The University of Chicago will award the 2019 Jesse L. Rosenberger Medal for Outstanding Achievement in the Creative and Performing Arts to artist Jenny Holzer, “whose unique text-based work is ambitious, relevant and influential.”
Holzer will receive her award at the University’s Convocation ceremonies on June 15. She is the 54th recipient of the Rosenberger Medal, established in 1917 by Jesse L. and Susan Colver Rosenberger. Recent winners include musician and educator Steve Coleman and artist Kerry James Marshall.
A pioneer in using public art as social intervention, Holzer is perhaps best known for her Truisms—aphorisms such as “Abuse of power comes as no surprise” and “Protect me from what I want” featuring posters, billboards, LED signs, light projections and more.
For 40 years, the New York-based Holzer has presented her works in public places and international exhibitions, including 7 World Trade Center, the U.S. Pavilion at the Venice Biennale, the Guggenheim Museums in New York and Bilbao, and the Whitney Museum of American Art. She was the first woman artist to exhibit at Blenheim Palace.
Prior to receiving her BFA from Ohio University and her MFA from the Rhode Island School of Design, Holzer studied painting, printmaking and drawing at the University of Chicago in the 1970s. She was nominated for the Rosenberger Medal by faculty members in the Department of Visual Arts and the Department of Art History with the support of the Smart Museum of Art.

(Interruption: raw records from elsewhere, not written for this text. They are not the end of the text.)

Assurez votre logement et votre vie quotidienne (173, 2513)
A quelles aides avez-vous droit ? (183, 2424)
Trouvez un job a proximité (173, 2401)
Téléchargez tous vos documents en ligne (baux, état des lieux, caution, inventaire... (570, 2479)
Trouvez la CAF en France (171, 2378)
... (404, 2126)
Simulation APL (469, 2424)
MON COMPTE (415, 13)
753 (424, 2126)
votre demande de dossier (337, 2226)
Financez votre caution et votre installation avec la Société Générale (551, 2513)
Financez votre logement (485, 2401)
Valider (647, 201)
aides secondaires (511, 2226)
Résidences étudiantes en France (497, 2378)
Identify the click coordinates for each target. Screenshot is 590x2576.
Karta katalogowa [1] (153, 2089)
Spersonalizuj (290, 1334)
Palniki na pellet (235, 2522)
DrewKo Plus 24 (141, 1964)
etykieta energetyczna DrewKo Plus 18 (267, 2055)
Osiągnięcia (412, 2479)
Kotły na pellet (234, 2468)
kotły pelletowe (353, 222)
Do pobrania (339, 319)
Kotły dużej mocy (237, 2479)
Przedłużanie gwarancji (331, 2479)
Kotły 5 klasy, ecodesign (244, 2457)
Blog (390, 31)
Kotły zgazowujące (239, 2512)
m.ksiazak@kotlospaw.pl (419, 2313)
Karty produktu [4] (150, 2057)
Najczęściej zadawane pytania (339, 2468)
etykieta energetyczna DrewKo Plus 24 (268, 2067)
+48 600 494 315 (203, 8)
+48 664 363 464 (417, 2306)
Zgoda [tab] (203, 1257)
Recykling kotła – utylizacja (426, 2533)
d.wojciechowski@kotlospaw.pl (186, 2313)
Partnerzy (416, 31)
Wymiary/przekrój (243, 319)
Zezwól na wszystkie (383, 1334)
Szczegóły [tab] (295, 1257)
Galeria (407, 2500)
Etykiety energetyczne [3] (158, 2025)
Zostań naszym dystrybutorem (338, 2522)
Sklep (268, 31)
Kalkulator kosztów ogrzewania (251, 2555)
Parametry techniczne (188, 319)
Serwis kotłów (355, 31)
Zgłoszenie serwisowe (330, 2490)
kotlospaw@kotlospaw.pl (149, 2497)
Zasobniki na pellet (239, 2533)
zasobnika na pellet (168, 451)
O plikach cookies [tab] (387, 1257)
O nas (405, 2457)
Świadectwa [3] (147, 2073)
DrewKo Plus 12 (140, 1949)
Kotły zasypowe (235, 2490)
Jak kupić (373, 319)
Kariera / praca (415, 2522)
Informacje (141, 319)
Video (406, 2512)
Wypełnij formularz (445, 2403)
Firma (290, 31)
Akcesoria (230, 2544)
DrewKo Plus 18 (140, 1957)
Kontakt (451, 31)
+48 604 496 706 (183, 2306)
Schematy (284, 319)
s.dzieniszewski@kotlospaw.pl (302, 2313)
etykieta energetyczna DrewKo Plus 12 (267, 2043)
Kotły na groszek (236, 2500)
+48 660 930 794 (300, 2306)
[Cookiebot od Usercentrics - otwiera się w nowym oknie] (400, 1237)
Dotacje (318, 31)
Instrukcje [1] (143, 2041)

In 2012, Holzer collaborated with Zachary Cahill, director of programs and fellowships at the Gray Center for Arts and Inquiry, on the large-scale exhibition Wall Text, which was hosted throughout the spaces of UChicago’s Logan Center for the Arts. That sort of display, Cahill said, created “a special relationship with the student, the wider art viewing audience and all of us who work in the building every day.”